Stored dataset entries
=-=-=-=-=

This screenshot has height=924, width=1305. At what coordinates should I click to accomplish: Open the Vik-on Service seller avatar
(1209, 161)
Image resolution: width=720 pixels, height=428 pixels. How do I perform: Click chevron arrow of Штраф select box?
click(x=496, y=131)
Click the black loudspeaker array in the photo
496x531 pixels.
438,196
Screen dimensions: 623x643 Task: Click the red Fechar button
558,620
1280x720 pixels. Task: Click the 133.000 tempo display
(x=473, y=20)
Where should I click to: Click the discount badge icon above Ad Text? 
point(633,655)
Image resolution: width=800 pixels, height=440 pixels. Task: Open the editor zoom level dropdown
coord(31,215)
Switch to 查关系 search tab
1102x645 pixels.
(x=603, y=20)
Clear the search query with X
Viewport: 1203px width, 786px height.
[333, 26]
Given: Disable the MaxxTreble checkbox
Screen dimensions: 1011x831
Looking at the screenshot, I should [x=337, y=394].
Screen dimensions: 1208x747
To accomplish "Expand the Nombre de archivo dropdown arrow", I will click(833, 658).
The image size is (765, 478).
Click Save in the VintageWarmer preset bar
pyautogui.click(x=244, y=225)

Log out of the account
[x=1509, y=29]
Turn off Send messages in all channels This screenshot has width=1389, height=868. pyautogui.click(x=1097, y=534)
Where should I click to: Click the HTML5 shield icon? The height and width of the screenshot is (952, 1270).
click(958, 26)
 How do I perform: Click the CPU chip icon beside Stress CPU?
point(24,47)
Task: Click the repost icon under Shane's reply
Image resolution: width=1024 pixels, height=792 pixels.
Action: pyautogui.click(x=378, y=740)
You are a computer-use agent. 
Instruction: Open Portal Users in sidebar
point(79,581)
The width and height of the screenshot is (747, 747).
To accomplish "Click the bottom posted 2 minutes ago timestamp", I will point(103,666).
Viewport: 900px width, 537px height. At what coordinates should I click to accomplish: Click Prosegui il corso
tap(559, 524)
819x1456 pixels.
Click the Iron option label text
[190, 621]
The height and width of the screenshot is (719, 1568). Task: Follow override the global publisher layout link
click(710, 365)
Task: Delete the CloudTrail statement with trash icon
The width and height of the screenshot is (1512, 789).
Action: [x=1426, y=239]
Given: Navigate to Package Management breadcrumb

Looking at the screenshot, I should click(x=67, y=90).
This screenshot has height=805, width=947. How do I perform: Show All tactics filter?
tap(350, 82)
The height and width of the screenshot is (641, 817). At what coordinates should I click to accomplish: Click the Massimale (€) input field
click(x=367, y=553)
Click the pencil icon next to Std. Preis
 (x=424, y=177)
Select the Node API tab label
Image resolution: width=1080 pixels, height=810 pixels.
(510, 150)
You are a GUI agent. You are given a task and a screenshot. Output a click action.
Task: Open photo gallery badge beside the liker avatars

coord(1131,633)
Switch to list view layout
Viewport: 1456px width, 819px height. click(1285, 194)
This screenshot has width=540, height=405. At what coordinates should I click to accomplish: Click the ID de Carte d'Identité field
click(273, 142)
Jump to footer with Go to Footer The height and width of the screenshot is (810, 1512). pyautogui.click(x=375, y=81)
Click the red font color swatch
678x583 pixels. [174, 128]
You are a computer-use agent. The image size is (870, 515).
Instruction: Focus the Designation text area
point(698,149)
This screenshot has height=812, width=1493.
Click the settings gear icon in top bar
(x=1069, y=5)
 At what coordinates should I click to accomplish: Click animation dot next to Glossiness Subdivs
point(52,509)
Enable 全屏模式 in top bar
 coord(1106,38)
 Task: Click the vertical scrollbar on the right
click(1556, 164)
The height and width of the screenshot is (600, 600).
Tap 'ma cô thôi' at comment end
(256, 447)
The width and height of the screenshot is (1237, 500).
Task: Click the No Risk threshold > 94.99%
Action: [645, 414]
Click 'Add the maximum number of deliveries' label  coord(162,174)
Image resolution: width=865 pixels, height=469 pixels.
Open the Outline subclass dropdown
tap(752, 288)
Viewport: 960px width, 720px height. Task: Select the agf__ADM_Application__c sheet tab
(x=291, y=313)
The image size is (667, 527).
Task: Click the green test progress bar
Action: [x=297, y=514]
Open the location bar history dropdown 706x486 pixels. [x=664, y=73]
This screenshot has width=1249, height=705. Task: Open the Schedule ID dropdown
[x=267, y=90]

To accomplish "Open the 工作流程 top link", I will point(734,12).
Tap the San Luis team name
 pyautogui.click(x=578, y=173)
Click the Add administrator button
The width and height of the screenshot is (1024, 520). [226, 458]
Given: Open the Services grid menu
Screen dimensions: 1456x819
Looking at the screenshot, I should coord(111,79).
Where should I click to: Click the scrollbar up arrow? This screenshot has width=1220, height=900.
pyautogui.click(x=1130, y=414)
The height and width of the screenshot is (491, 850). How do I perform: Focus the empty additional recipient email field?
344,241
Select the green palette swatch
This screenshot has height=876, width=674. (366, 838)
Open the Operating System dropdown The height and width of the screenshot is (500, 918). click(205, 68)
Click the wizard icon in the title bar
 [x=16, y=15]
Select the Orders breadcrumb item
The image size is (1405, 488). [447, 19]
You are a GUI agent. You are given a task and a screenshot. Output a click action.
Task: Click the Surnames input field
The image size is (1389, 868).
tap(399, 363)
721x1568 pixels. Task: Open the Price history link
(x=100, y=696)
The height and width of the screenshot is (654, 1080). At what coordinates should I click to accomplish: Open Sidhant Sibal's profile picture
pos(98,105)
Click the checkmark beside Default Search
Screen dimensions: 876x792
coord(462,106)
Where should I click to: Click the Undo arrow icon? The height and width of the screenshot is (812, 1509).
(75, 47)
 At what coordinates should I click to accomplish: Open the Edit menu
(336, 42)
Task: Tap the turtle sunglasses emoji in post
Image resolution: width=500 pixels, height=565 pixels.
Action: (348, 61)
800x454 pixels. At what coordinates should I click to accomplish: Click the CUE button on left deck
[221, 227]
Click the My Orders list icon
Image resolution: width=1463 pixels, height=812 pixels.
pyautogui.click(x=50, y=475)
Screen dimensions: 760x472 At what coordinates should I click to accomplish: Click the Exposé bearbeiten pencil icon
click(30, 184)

=-=-=-=-=

■ **Written exercise**: Please reproduce everything from the line containing "Task: Delete the" down to the line containing "coord(1131,633)", both included, without any changes.

■ **Written response**:
Task: Delete the CloudTrail statement with trash icon
The width and height of the screenshot is (1512, 789).
Action: [x=1426, y=239]
Given: Navigate to Package Management breadcrumb

Looking at the screenshot, I should click(x=67, y=90).
This screenshot has height=805, width=947. How do I perform: Show All tactics filter?
tap(350, 82)
The height and width of the screenshot is (641, 817). At what coordinates should I click to accomplish: Click the Massimale (€) input field
click(x=367, y=553)
Click the pencil icon next to Std. Preis
 (x=424, y=177)
Select the Node API tab label
Image resolution: width=1080 pixels, height=810 pixels.
(510, 150)
You are a GUI agent. You are given a task and a screenshot. Output a click action.
Task: Open photo gallery badge beside the liker avatars

coord(1131,633)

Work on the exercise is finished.